**Materiale fornito**.
--- --- ---
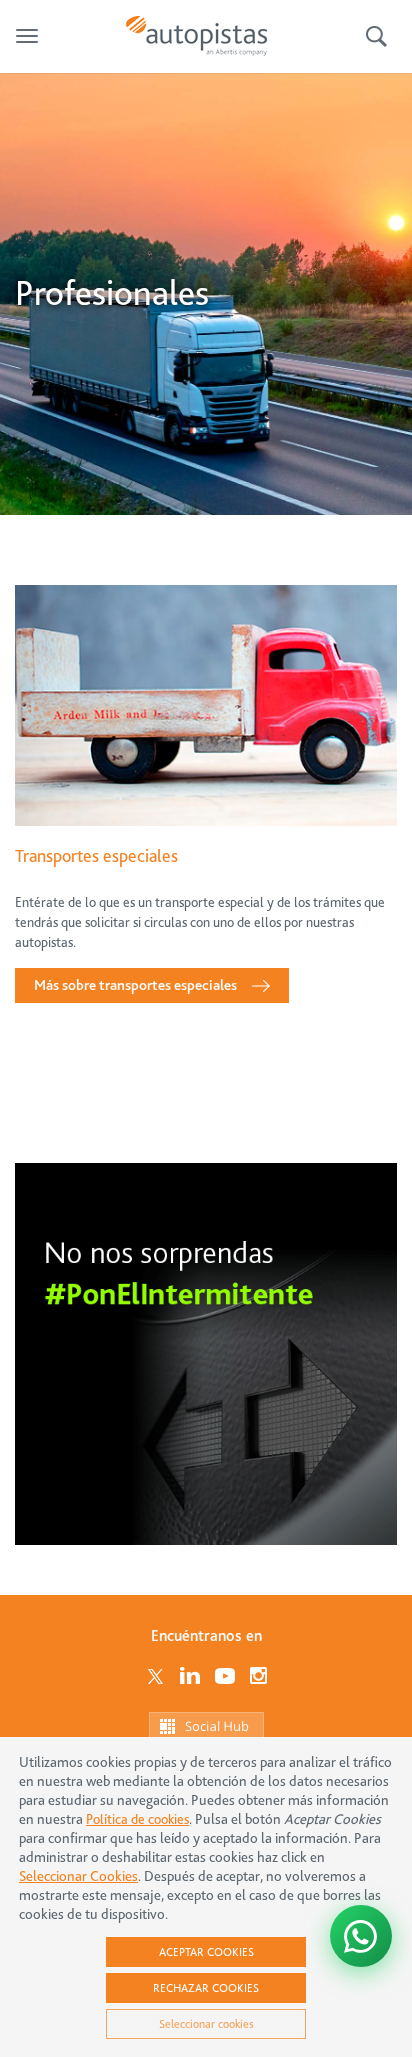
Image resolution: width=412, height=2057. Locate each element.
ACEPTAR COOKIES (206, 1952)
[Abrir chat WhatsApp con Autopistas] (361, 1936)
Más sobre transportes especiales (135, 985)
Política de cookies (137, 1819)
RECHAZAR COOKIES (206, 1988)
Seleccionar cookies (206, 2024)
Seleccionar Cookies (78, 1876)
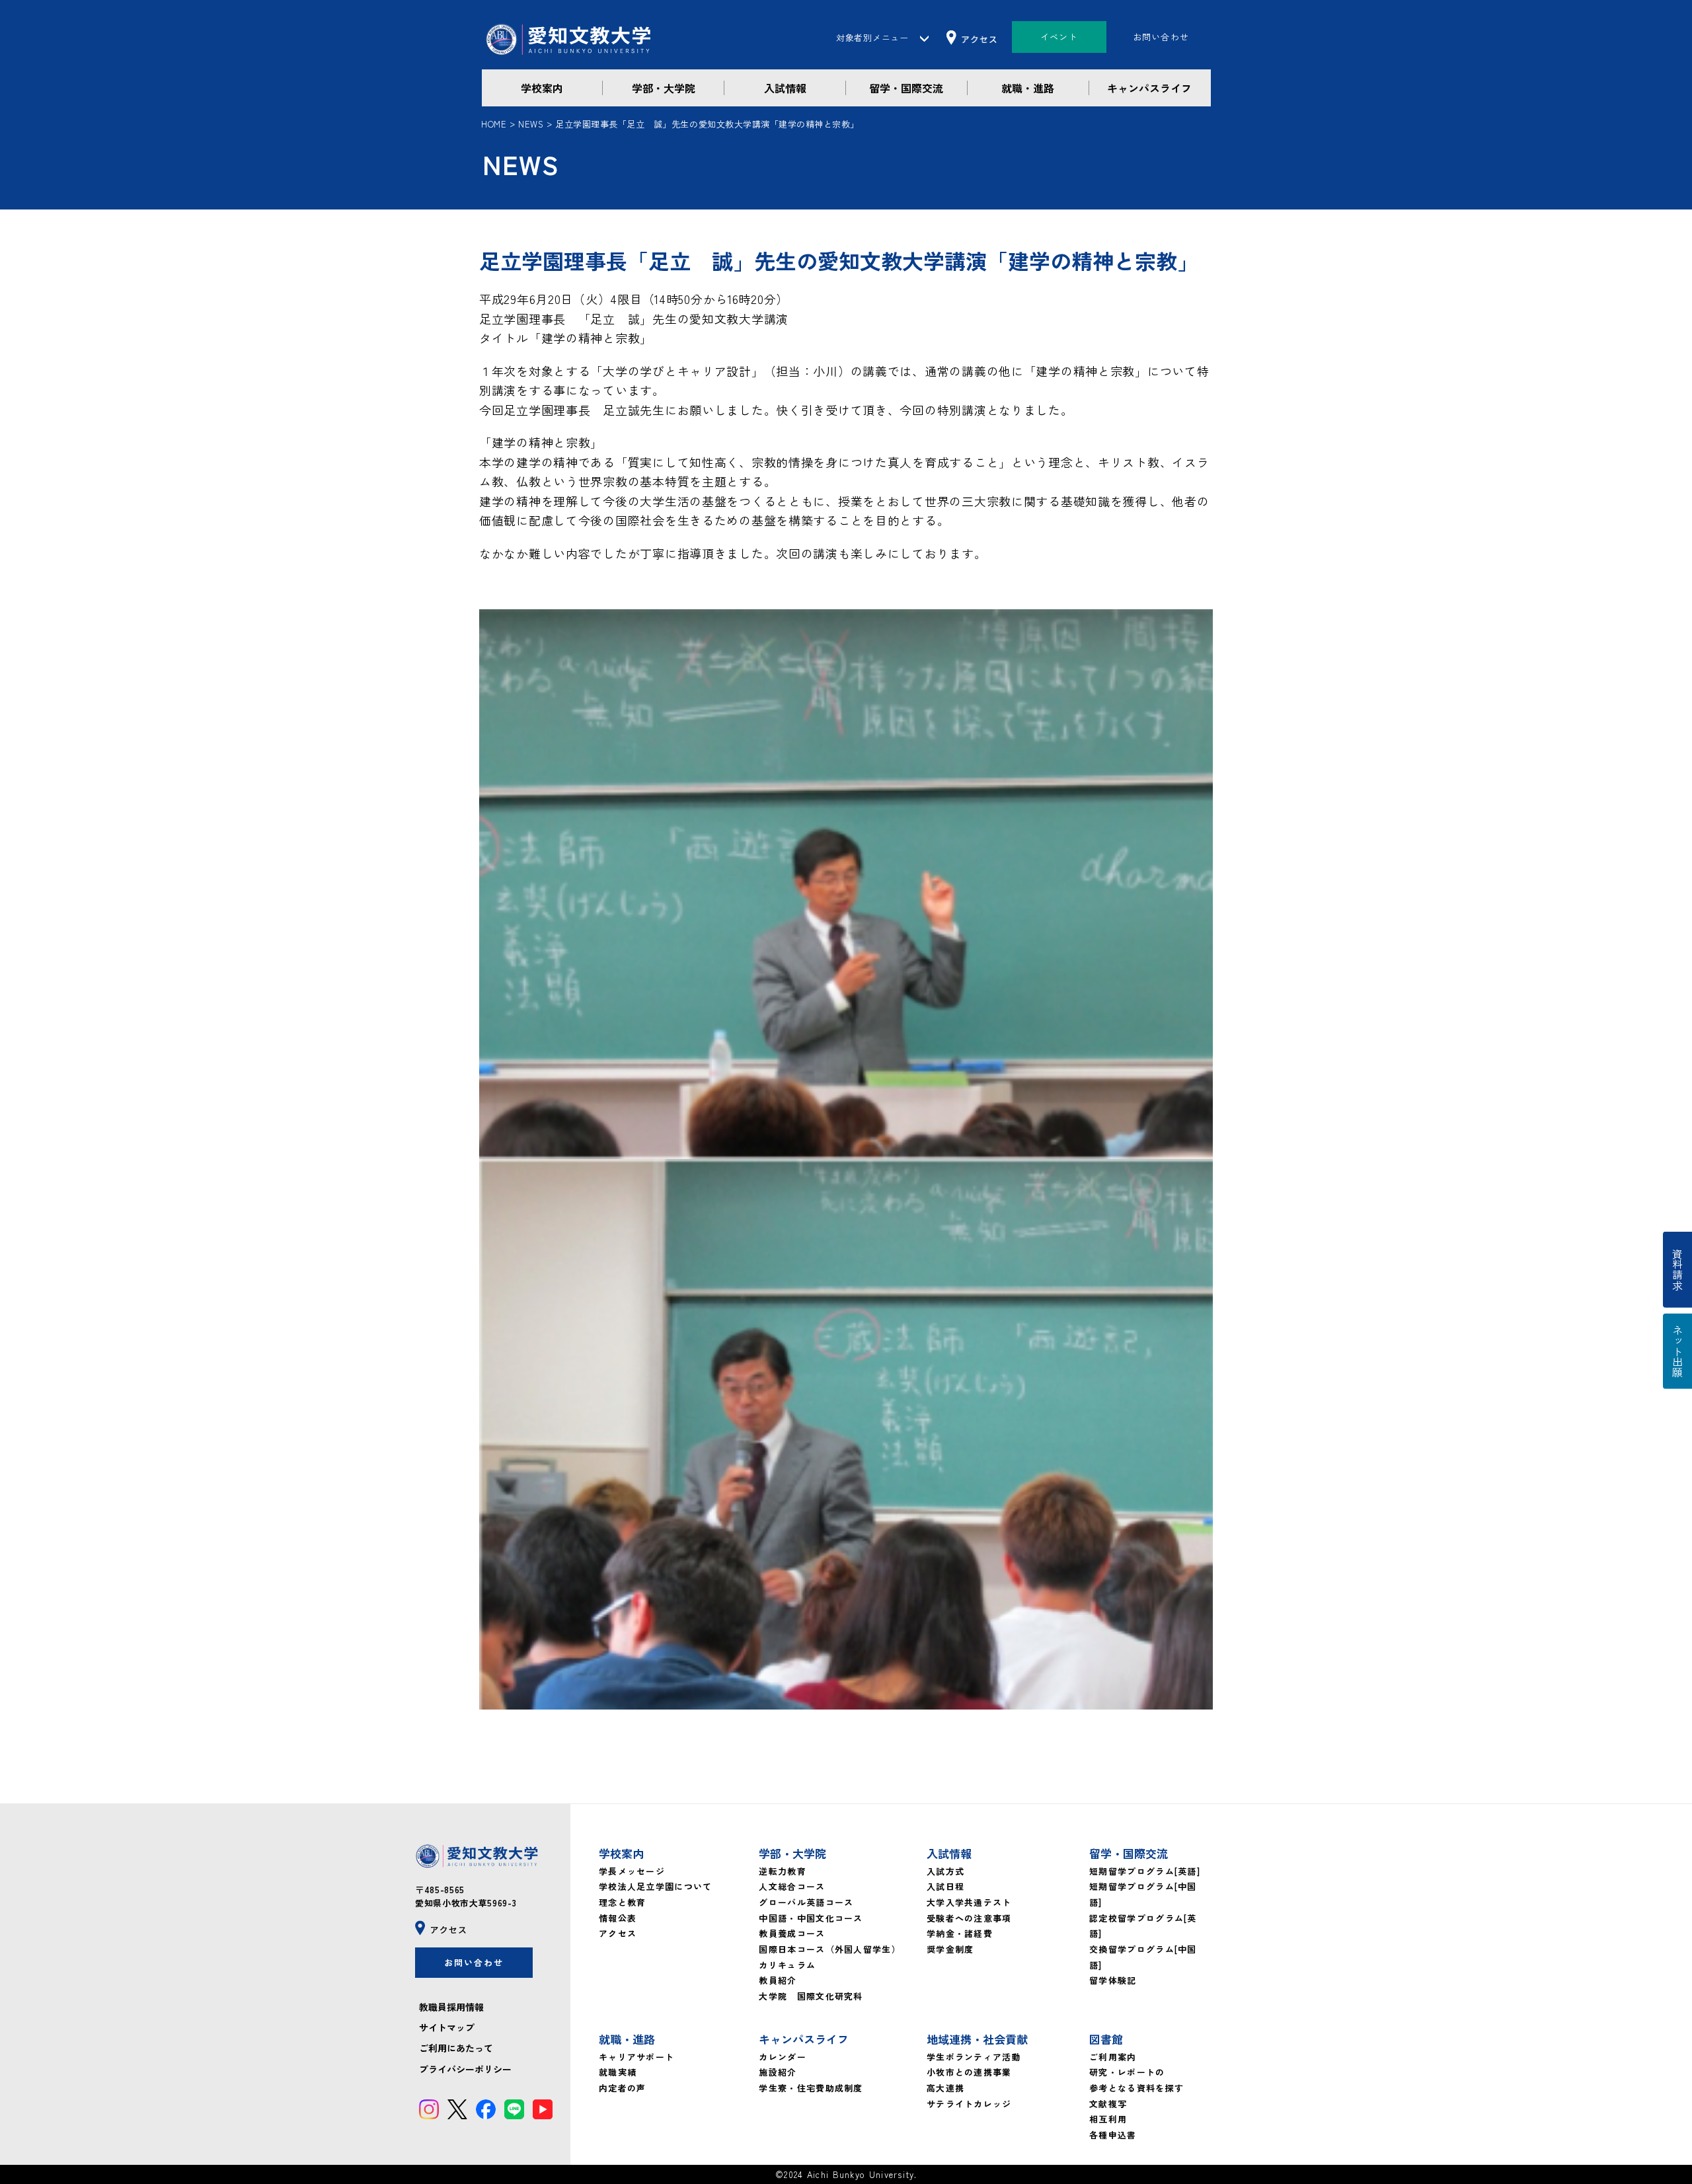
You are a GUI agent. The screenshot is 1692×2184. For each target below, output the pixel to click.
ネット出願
--- --- ---
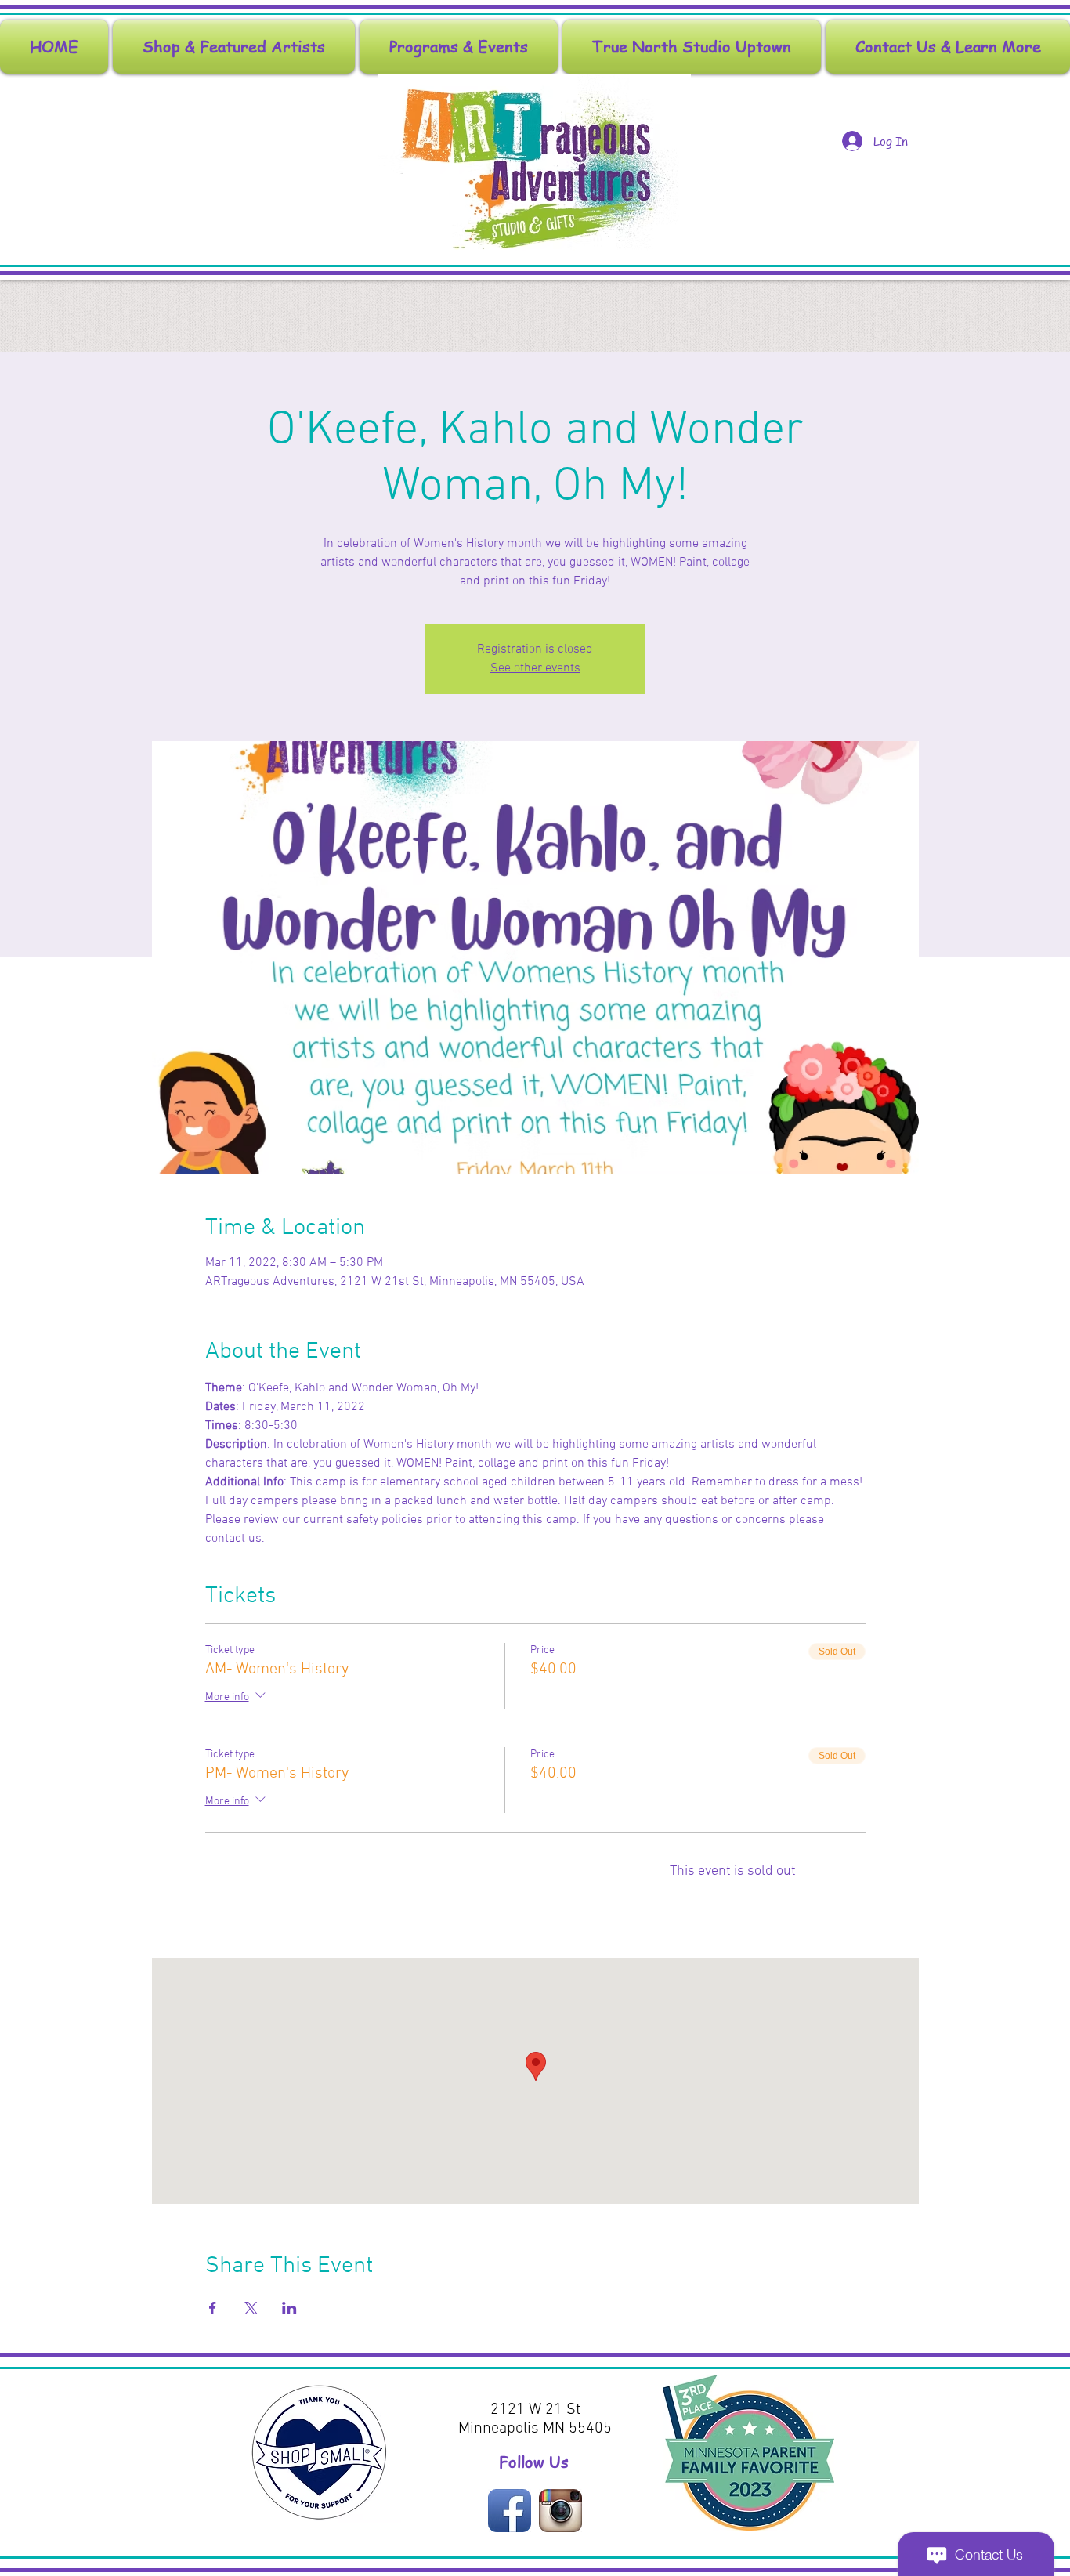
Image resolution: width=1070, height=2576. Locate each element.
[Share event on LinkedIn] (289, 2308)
--- --- ---
**Cosa fare**.
Trascrivi come CSV a due colonne, "testo" e "risposta", solo il tratto che comincia con la riga contenente "Política de cookies (137, 1819)" e termina con quella contenente "Seleccionar Cookies (78, 1876)", entrambe comprese. Metti una riga CSV per ciascuna riga, con ogni valore in un unico campo tra virgolette e gli a capo trasformati in spazi.

**Risposta**.
testo,risposta
"Política de cookies","(137, 1819)"
"RECHAZAR COOKIES","(206, 1988)"
"Seleccionar cookies","(206, 2024)"
"Seleccionar Cookies","(78, 1876)"